In his new book

Advances in Financial Machine Learning, noted financial scholar Marcos López de Prado strikes a well-aimed karate chop at the naive and often statistically overfit techniques that are so prevalent in the financial world today. He points out that not only are business-as-usual approaches largely impotent in today's high-tech finance, but in many cases they are actually prone to lose money. But López de Prado does more than just expose the mathematical and statistical sins of the finance world. Instead, he offers a technically sound roadmap for finance professionals to join the wave of machine learning. What is particularly refreshing is the author's empirical approach—his focus is on real-world data analysis, not on purely theoretical methods that may look pretty on paper but which, in many cases, are largely ineffective in practice. The book is geared to finance professionals who are already familiar with statistical data analysis techniques, but it is well worth the effort for those who want to do real state-of-the-art work in the field.”
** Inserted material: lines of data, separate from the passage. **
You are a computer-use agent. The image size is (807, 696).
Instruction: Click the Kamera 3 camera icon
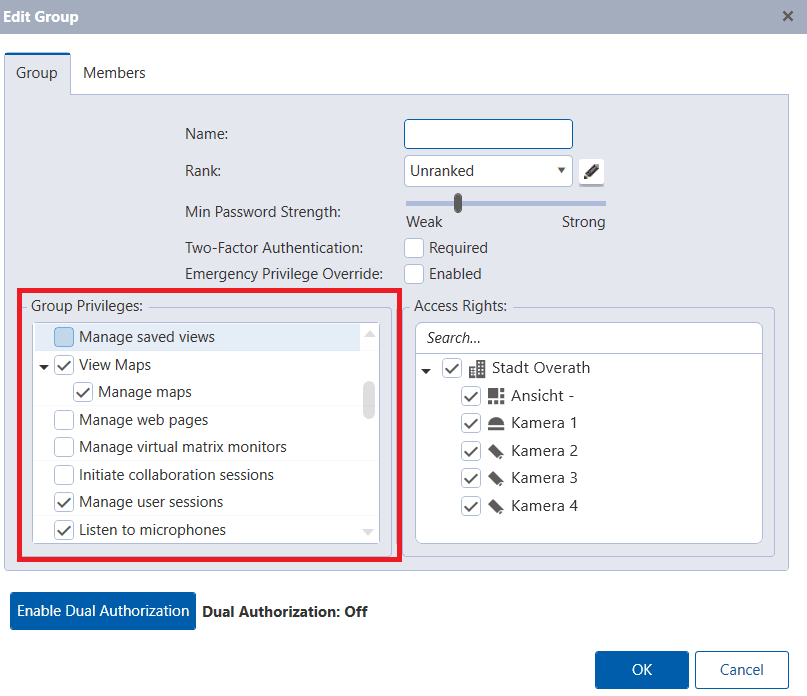click(496, 478)
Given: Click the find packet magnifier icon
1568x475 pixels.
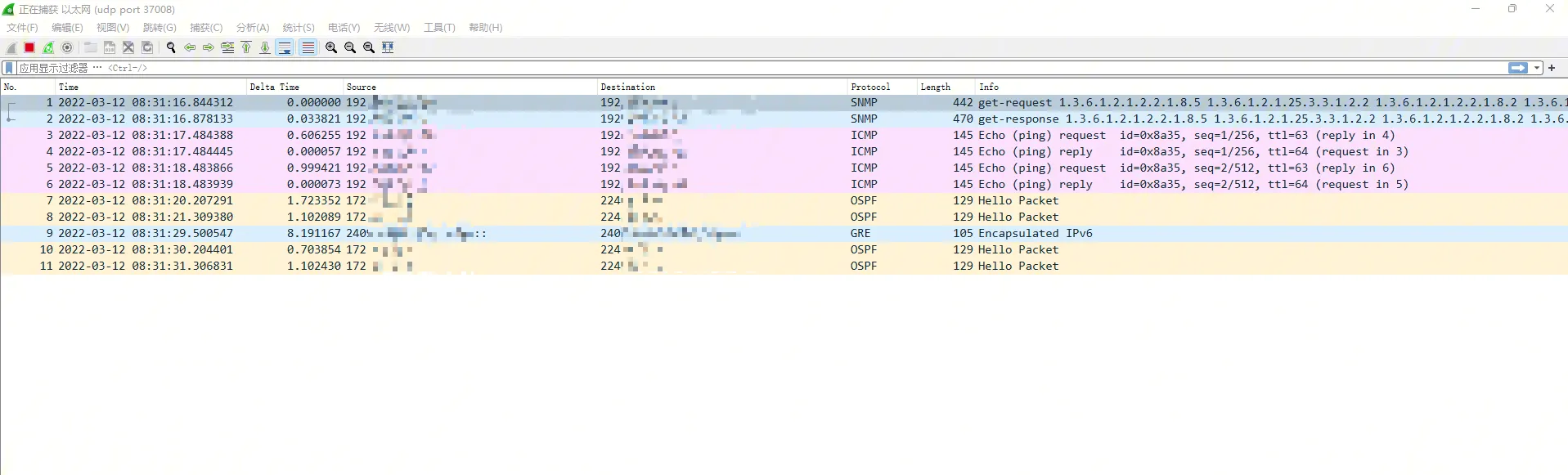Looking at the screenshot, I should (171, 47).
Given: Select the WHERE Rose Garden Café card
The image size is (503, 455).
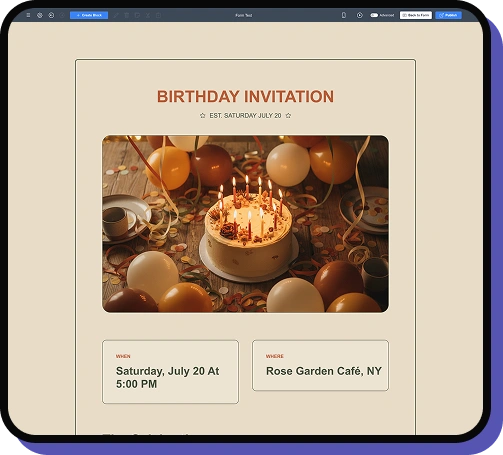Looking at the screenshot, I should 320,365.
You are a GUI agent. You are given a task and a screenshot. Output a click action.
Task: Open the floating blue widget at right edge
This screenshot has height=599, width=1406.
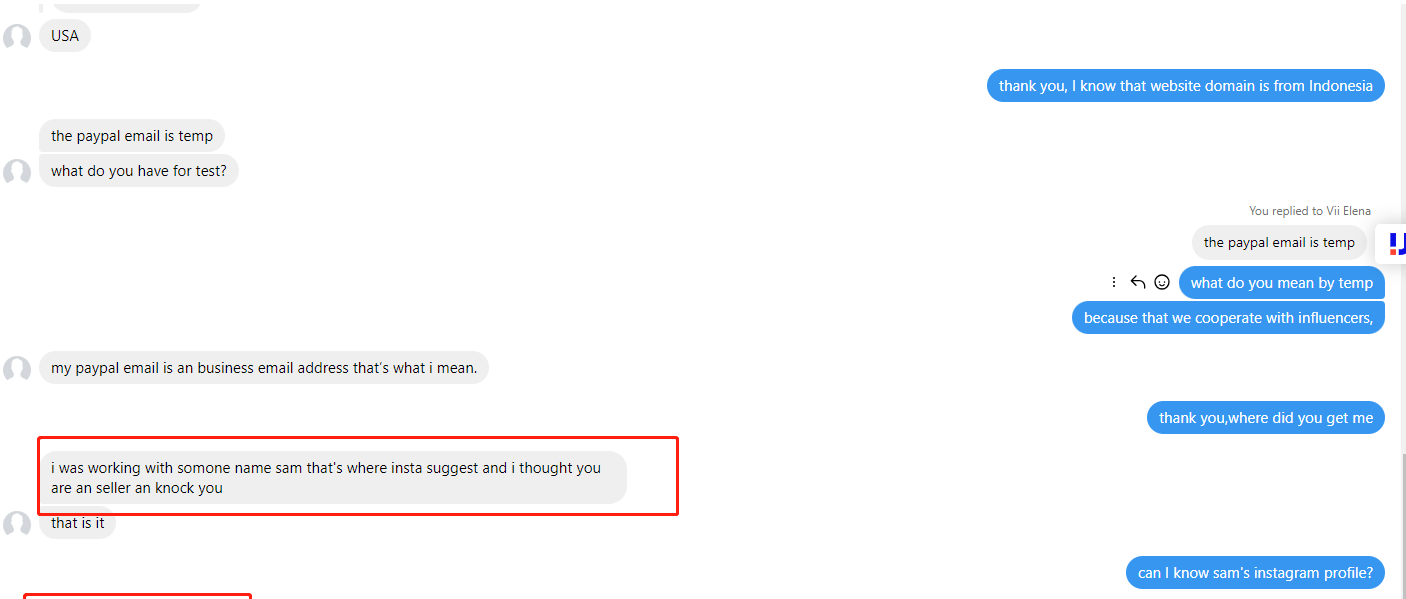pyautogui.click(x=1395, y=243)
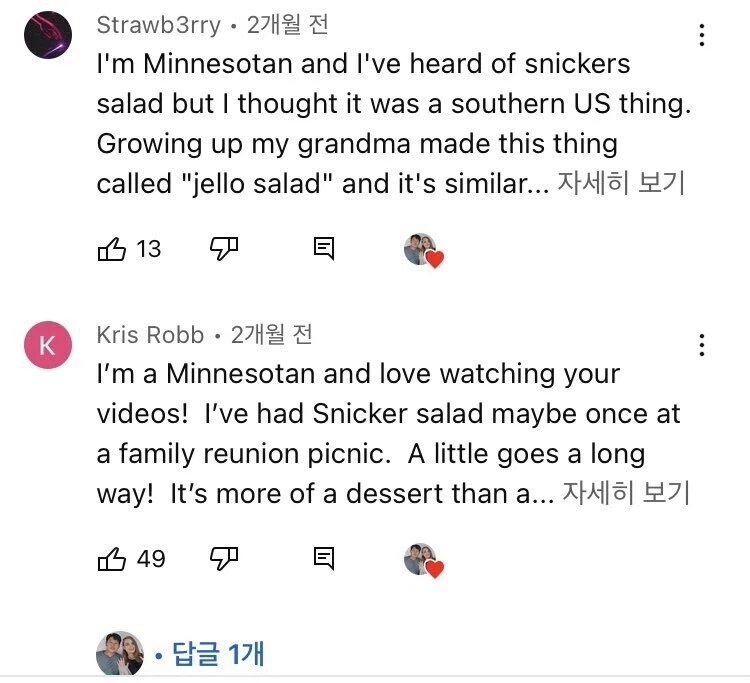Screen dimensions: 750x683
Task: Open options menu for Strawb3rry's comment
Action: click(x=703, y=36)
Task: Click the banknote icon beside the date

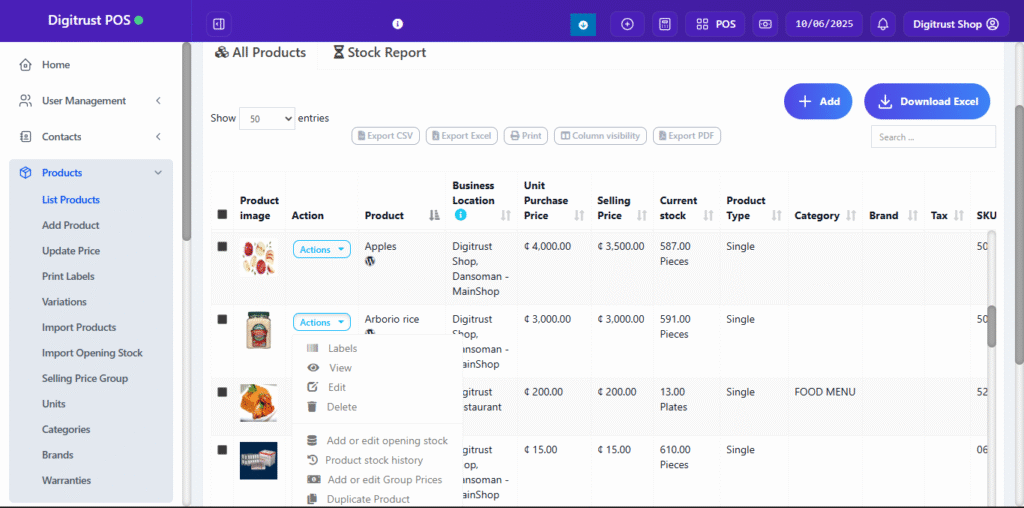Action: pos(765,24)
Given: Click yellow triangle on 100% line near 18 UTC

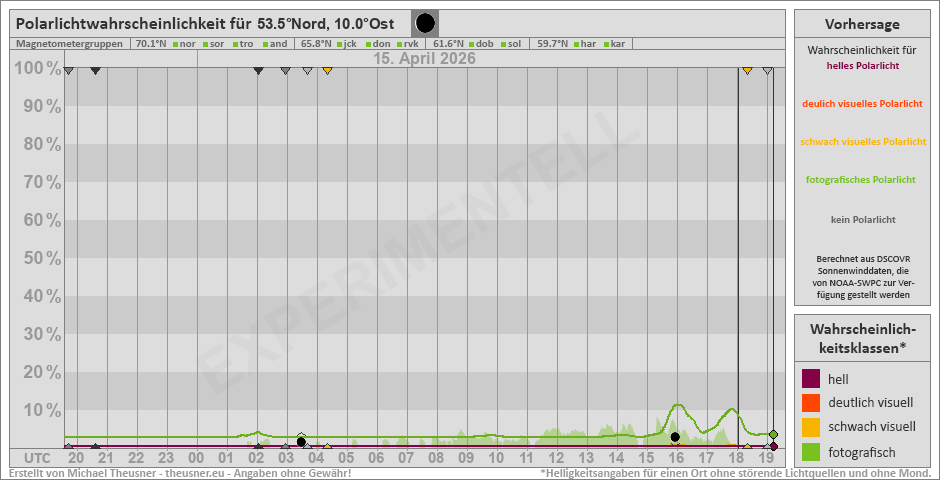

Dr. David H. Bailey, former Complex Systems Lead,Lawrence Berkeley National Laboratory. Co-discoverer of the

BBP spigot algorithm

“Finance has evolved from a compendium of heuristics based on historical financial statements to a highly sophisticated scientific discipline relying on computer farms to analyze massive data streams in real time. The recent highly impressive advances in machine learning (ML) are fraught with both promise and peril when applied to modern finance. While finance offers up the nonlinearities and large data sets upon which ML thrives, it also offers up noisy data and the human element which presently lie beyond the scope of standard ML techniques. To err is human, but if you really want to f**k things up, use a computer. Against this background, Dr. López de Prado has written the first comprehensive book describing the application of modern ML to financial modeling. The book blends the latest technological developments in ML with critical life lessons learned from the author's decades of financial experience in leading academic and industrial institutions. I highly recommend this exciting book to both prospective students of financial ML and the professors and supervisors who teach and guide them.”

Prof. Peter Carr, Chair of the Finance and Risk EngineeringDepartment, NYU Tandon School of Engineering

“Marcos is a visionary who works tirelessly to advance the finance field. His writing is comprehensive and masterfully connects the theory to the application. It is not often you find a book that can cross that divide. This book is an essential read for both practitioners and technologists working on solutions for the investment community.”

Landon Downs, President and Cofounder, 1QBit

“Academics who want to understand modern investment management need to read this book. In it, Marcos López de Prado explains how portfolio managers use machine learning to derive, test, and employ trading strategies. He does this from a very unusual combination of an academic perspective and extensive experience in industry, allowing him to both explain in detail what happens in industry and to explain how it works. I suspect that some readers will find parts of the book that they do not understand or that they disagree with, but everyone interested in understanding the application of machine learning to finance will benefit from reading this book.”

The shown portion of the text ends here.